Thomas Carlyle e Victor Hugo, i quali tendono a vedere la storia attraverso i protagonisti individuali, non avevano forse tutti i torti. Il melodrammatico novembre americano infatti ha, fra tanti altri fenomeni che sono e saranno sviscerati, messo in scena una sorta di referendum su due protagonisti. C’è stato prima di tutto il fatale errore di Trump: che era giustamente consapevole di aver creato una parentesi astuta e brillante tra il profilo abbastanza piatto dei due mandati di Obama e quello dell’attuale presidente, totalmente piatto; ma è stato troppo arrogante, e ha disastrosamente ceduto alla propria hybris (tracotanza, ndr).
Biden invece se l’è cavata perché salvato dalla sua stessa mediocrità: la quale ha portato i politici democratici a prendere le distanze da lui e fare come suol dirsi “mente locale”. Mentre i repubblicani non potevano o volevano lanciare nella lotta investimenti finanziari altrettanto pesanti di quelli democratici (che sanno bene cosa sia una élite), questi ultimi, dopo alcuni ridicoli errori (ci volevano dei professori super-progressisti per venir fuori con l’idea iper-provinciale che in queste elezioni il partito democratico fosse il baluardo della democrazia occidentale), si sono ripresi. E lo hanno fatto adottando una buona vecchia tattica: martellare per settimane e settimane sul tema che la loro situazione andava dal brutto al quasi-perso, contando su ciò che poi è accaduto, che cioè ogni buon risultato democratico sarebbe stato ingigantito dalla sorpresa, e la mancanza di una “onda rossa” repubblicana sarebbe stata percepita come una sconfitta.
Adesso entrambi i partiti hanno bisogno di fare la pace con sé stessi, di riunire le fila, di ritrovare un’unità interna. Pensiero apparentemente così ovvio, che si potrebbe trattarlo come un cliché. E invece non è così, perché queste riunificazioni richiedono un sacrificio da entrambe le parti, cioè un’eliminazione di tutte e due le leadership; il che è tanto poco ovvio, che cominciano già a sentirsi mormorii di comitati elettorali per Trump da un lato e Biden dall’altro in vista del 2024.

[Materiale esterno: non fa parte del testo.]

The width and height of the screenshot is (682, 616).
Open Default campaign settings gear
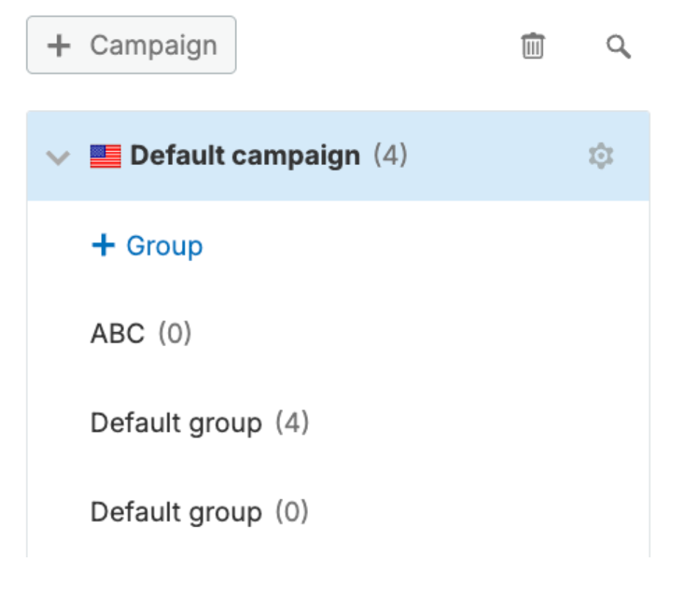(x=601, y=156)
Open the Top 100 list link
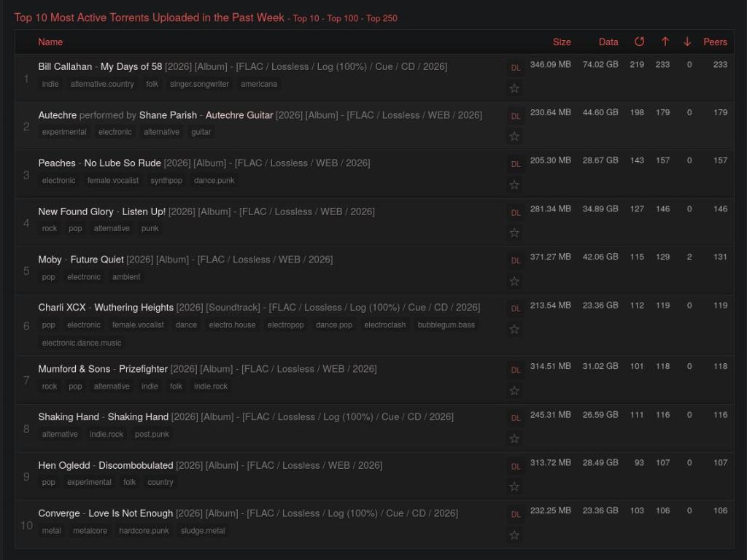The image size is (747, 560). pos(343,18)
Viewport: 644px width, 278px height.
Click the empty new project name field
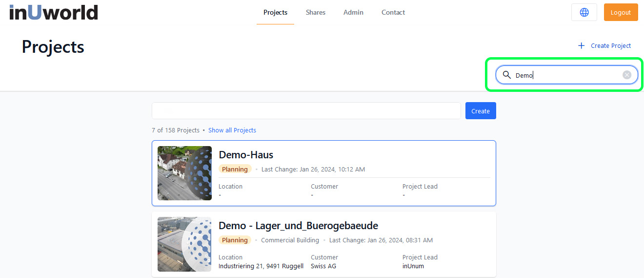(306, 111)
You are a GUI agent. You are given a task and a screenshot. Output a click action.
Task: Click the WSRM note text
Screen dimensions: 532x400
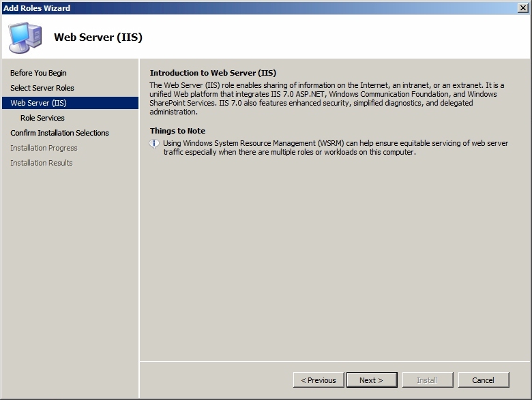336,147
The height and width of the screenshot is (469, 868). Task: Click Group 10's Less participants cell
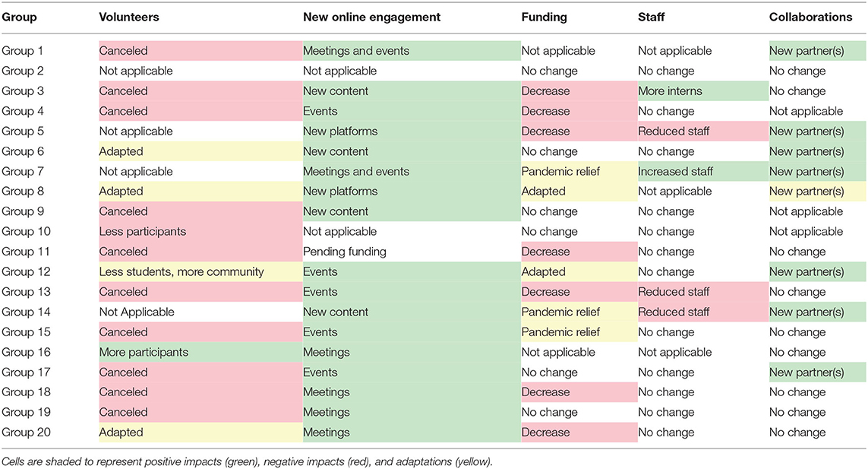click(x=201, y=231)
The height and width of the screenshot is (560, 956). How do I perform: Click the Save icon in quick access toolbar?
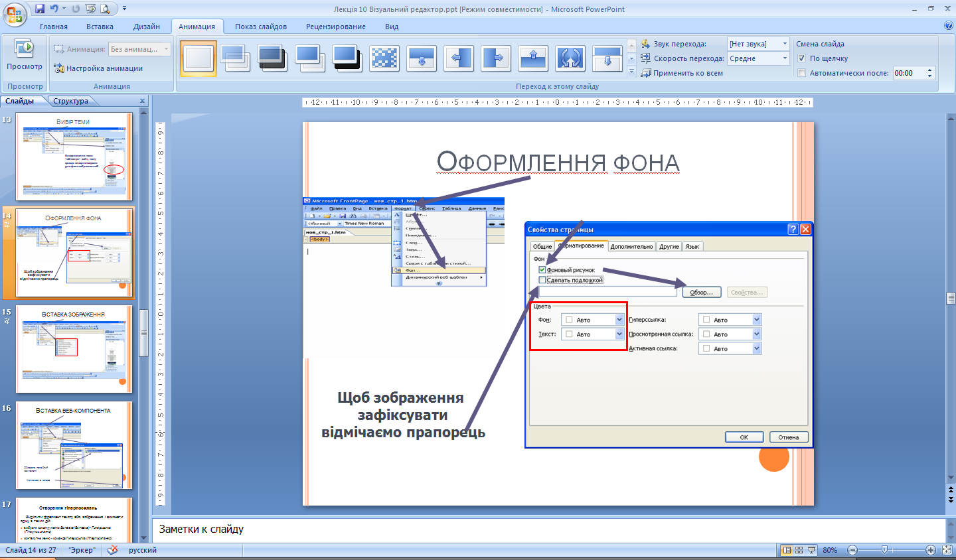coord(40,9)
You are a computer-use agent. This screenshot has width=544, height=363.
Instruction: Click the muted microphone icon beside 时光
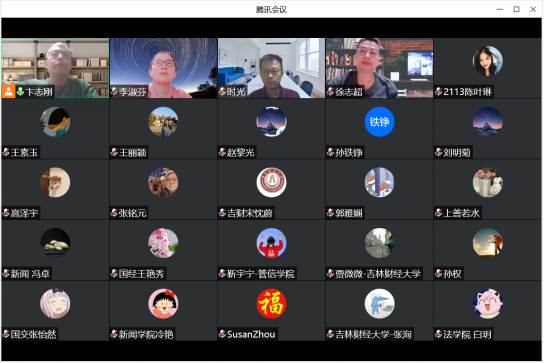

A questo punto, lo scenario è tale da provocare le vertigini: Trump si candida e mette i bastoni fra le ruote a Ron DeSantis (o a uno degli altri due candidati credibili), così garantendo la sconfitta presidenziale dei repubblicani; e contestualmente si candida Biden, così assicurando la disfatta democratica. È uno scenario pittoresco; che, a seconda dei “generi” prescelti, potrebbe assumere la forma di una bella tragedia all’antica, sul tipo degli Orazi e Curiazi, oppure di una farsa noire (se ci fosse qualche impresario di Broadway disposto a investire in un dramma politicamente scorretto).
Ma la realtà ci richiama a un problema grosso: negli Stati Uniti non esiste attualmente un Terzo Partito, a cui ricorrere per un salvataggio in extremis (e qui i politici italiani, che di partiti ne hanno da buttar via, potrebbero ben sorridere). Sarebbe proprio necessario che tutti e due si ritirassero, come detto, allo stesso tempo (magari sotto le pressioni “amichevoli” di un supercomitato congiunto); altrimenti, ed ecco che la prosaica realtà viene a imitare la finzione, si arriva al naufragio nel ridicolo o peggio.
Si tratta “soltanto” di letteratura? Non esattamente. Perché la vera posta in gioco, che determina l’importanza di elezioni come quella che si sta concludendo (ci saranno molti strascichi e appendici) negli Usa, è vasta; e va al di là dei temi anche cruciali (inflazione, porosità del confine nella parte sud degli Usa, crimine rampante non solo nelle grandi città, dilemma ecologico) di cui si è parlato fino alla nausea in questo mese. È una sensazione più o meno confusa, che serpeggia pian piano e si va facendo strada nella coscienza della popolazione al di qua e al di là dell’oceano, in Europa così come in America: la sensazione che si prema da varie parti per cambiare nientemeno che l’idea stessa di ciò che è la natura umana.
Si era pensato fino a ieri che ciò che si intende per “natura umana” non avesse bisogno di spiegazioni o difese particolari, in quanto idea condivisa da tutti (atei o credenti, conservatori o progressisti), e che la questione fosse quella di come rapportarci a essa (nella vita sociale, nelle valutazioni etiche), non di come concepirla e parlarne. Adesso invece si sta scoprendo che non usiamo più nemmeno gli stessi termini, per parlare di questa natura. I politici (le cui capacità intuitive sono spesso sottovalutate) hanno cominciato – al di là della nebbiolina degli slogan indispensabili – a comunicare ai concittadini prospettive diverse su questa natura, prospettive tutt’altro che teoriche perché determinano i dettagli della nostra esistenza quotidiana. Per agire su tutto questo è necessaria soprattutto una migliore integrazione fra i cosiddetti “intellettuali” (termine sempre più inadeguato) e i politici. Questo sarà il confronto decisivo per la società di oggi-domani.